Conference Keynoters

 

ON ARCHITECTURE 2017
#Conference 7-8 December 2017

Energy Modelled Realities…The 21st Century Architect as an Adopter or Adapter to Data Driven Design?

In the post digital age of an increasingly data driven design world, territories of analysis traditionally assumed to be occupied by engineers are starting to be consolidated by others. Striving to meet growing thermal standards and energy efficiency measures, top architecture firms in the UK and USA are promoting the use of in house energy analysis and modelling. Though the need for architects to engage in energy analysis is called upon in policy and scholarship, there is little understanding of how this broadening of energy analysis is taken up in practice. How are architects adapting to these new practices? What are the effects of energy modelling tools on architects design? What remains intact and what changes? Do architects adapt their ways or simply adopt this new process within their practice?

These and other questions are investigated as part of a large UK/USA research project led by Dr Sonja Dragojlovic-Oliveira.The analysis draws on institutional theory utilising semi structured interviews and focus group sessions with 40 participants across 8 large international architecture firms in London, Bristol, Manchester, New York and LA. Preliminary findings indicate differing organizational, team and project approaches with an emphasis placed on legitimating established design assumptions across the firms.

The implications of the findings are twofold. First, the analysis provides an initial overview of how early stage design energy modelling is considered in design in architecture practice in the UK. Second, the study provides an understanding of how architects negotiate meaning on energy in design. There are also implications for energy policy development in the context of the built environment particularly concerning building performance.

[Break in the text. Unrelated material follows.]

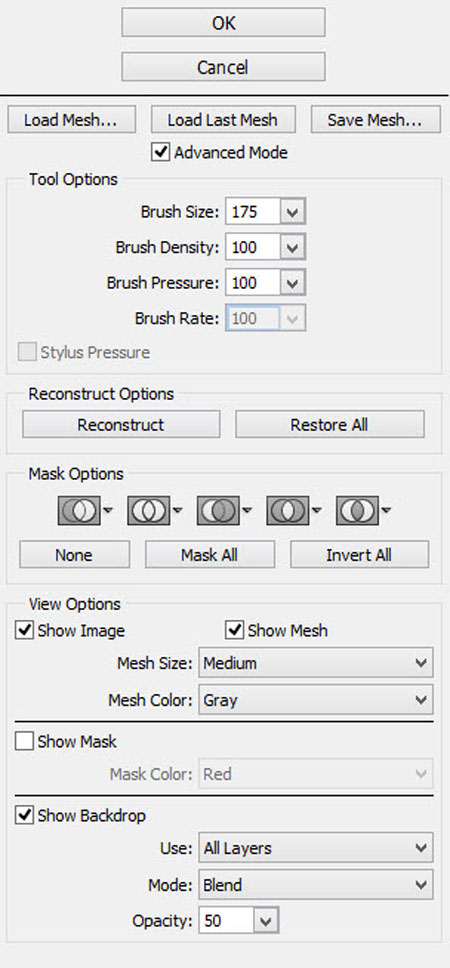Open the Mesh Color dropdown
Screen dimensions: 450x968
[x=315, y=700]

This project focuses on the architecture profession in the UK and USA, acknowledging that multiple overlapping professions and other cultural contexts will enable further insights. Further work is required to determine the extent by which particular logics are emphasized in certain firms and whether a dominance of a particular set of logics enables wider use and greater effect. In addition, more integrated contributions are needed in the longer term, including a consideration of energy issues against other design and construction concerns as well as an analysis of various personal, organizational and project demands.

Sonja Dragojlovic-Oliveira, PhD, MSc, B(Arch)hons, trained in architecture in Glasgow, Vienna and London and has held numerous senior design posts in award winning firms in the UK and internationally. She is currently a Senior lecturer in Architecture and Environmental Engineering at the University of the West of England, Bristol. She is a steering group member of the South West STL Research and Innovation Panel. Her current research involves collaboration with over ten international leading design practices involved in architecture, engineering and urban planning as well as cross disciplinary cooperative links with artists, photographers, sculptors, economists, pharmacists and psychologists. Her research and practice networks span the Middle East, the Balkans, Portugal, Brazil and North Africa.Her current research focuses on design interfaces between energy, controlled environments, evaluation and emotion in design practice. Most recently she has lead a ‘heating controls’ international evidence review research project for the UK Department of Business, Energy and Industrial Strategy (BEIS).